§ **BACAAN PILIHAN**:
'''

Ia menunjukkannya ketika menjadi anggota Volksraad (Dewan Rakyat) pada 1922. Mulia menentang dominasi kekuasaan kolonialisme Belanda, terutama di bidang pendidikan. Ia menentang kontrol para misionaris terhadap sekolah-sekolah untuk kaum pribumi. Menurut Mulia, semua orang dapat mengecap pendidikan di sekolah negeri baik dari kalangan Islam maupun Kristen.

Karena sikapnya itu, antropolog dari Kenyon College, Amerika Serikat Rita Smith Kipp menggambarkan Moelia sebagai seorang nasionalis Kristen. Yang tidak selalu memiliki sikap yang sama dengan pemerintah kolonial Belanda. Sikap yang serupa juga ditunjukkan Mulia dalam Konferensi Perhimpunan Zending Hindia-Belanda di Bandung pada Agustus 1928.

'''

§ **CATATAN DATA**:
'''

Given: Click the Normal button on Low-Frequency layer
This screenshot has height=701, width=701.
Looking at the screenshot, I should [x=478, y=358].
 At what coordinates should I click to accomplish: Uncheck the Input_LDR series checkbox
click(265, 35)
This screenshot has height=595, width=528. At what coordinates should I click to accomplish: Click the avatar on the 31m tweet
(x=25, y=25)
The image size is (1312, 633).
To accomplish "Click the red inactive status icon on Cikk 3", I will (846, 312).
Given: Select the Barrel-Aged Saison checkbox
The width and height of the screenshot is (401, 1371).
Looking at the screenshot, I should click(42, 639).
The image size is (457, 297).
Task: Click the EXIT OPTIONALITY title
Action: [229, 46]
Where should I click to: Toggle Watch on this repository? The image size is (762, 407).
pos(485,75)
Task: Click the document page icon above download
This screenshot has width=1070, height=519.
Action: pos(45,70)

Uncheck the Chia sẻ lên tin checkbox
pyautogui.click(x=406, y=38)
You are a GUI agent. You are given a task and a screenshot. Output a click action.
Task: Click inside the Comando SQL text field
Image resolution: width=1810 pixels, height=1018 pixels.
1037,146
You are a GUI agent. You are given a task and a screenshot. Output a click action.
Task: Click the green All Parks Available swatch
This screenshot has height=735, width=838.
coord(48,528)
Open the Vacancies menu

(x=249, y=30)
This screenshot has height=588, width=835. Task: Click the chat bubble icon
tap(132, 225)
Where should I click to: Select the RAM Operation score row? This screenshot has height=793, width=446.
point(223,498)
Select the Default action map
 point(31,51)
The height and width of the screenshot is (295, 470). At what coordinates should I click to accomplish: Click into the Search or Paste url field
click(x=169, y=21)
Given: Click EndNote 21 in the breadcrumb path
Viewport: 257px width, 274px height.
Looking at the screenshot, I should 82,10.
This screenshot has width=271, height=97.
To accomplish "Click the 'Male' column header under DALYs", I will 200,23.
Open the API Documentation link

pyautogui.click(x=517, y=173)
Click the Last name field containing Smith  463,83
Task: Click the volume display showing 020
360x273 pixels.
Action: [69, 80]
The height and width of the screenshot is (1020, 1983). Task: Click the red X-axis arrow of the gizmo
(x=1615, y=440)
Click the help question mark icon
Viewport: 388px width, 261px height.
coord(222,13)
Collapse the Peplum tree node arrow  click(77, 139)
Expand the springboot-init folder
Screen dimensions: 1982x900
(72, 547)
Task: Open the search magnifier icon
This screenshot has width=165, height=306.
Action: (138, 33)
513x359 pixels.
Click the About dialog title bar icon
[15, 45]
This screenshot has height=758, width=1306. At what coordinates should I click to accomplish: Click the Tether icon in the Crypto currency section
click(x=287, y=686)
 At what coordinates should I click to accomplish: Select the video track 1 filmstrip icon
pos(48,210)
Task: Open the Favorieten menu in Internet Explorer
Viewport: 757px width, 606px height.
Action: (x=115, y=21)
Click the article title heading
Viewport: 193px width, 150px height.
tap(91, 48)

'''

§ **TUGAS ANDA**:
1) Jawablah pertanyaan berikut berdasarkan bacaan pilihan.
(a) Pada tahun berapa Mulia menjadi anggota Volksraad?
(b) Rita Smith Kipp adalah antropolog dari lembaga mana?
(c) Di kota mana Konferensi Perhimpunan Zending Hindia-Belanda berlangsung pada Agustus 1928?
2) Kutip tanpa perubahan bagian bacaan pilihan mulai dari "Ia menunjukkannya ketika" sampai "Islam maupun Kristen.".
Kerjakan hanya berdasarkan bacaan pilihan di atas.

§ **KUNCI JAWABAN**:
1)
(a) 1922
(b) Kenyon College, Amerika Serikat
(c) Bandung

2)
Ia menunjukkannya ketika menjadi anggota Volksraad (Dewan Rakyat) pada 1922. Mulia menentang dominasi kekuasaan kolonialisme Belanda, terutama di bidang pendidikan. Ia menentang kontrol para misionaris terhadap sekolah-sekolah untuk kaum pribumi. Menurut Mulia, semua orang dapat mengecap pendidikan di sekolah negeri baik dari kalangan Islam maupun Kristen.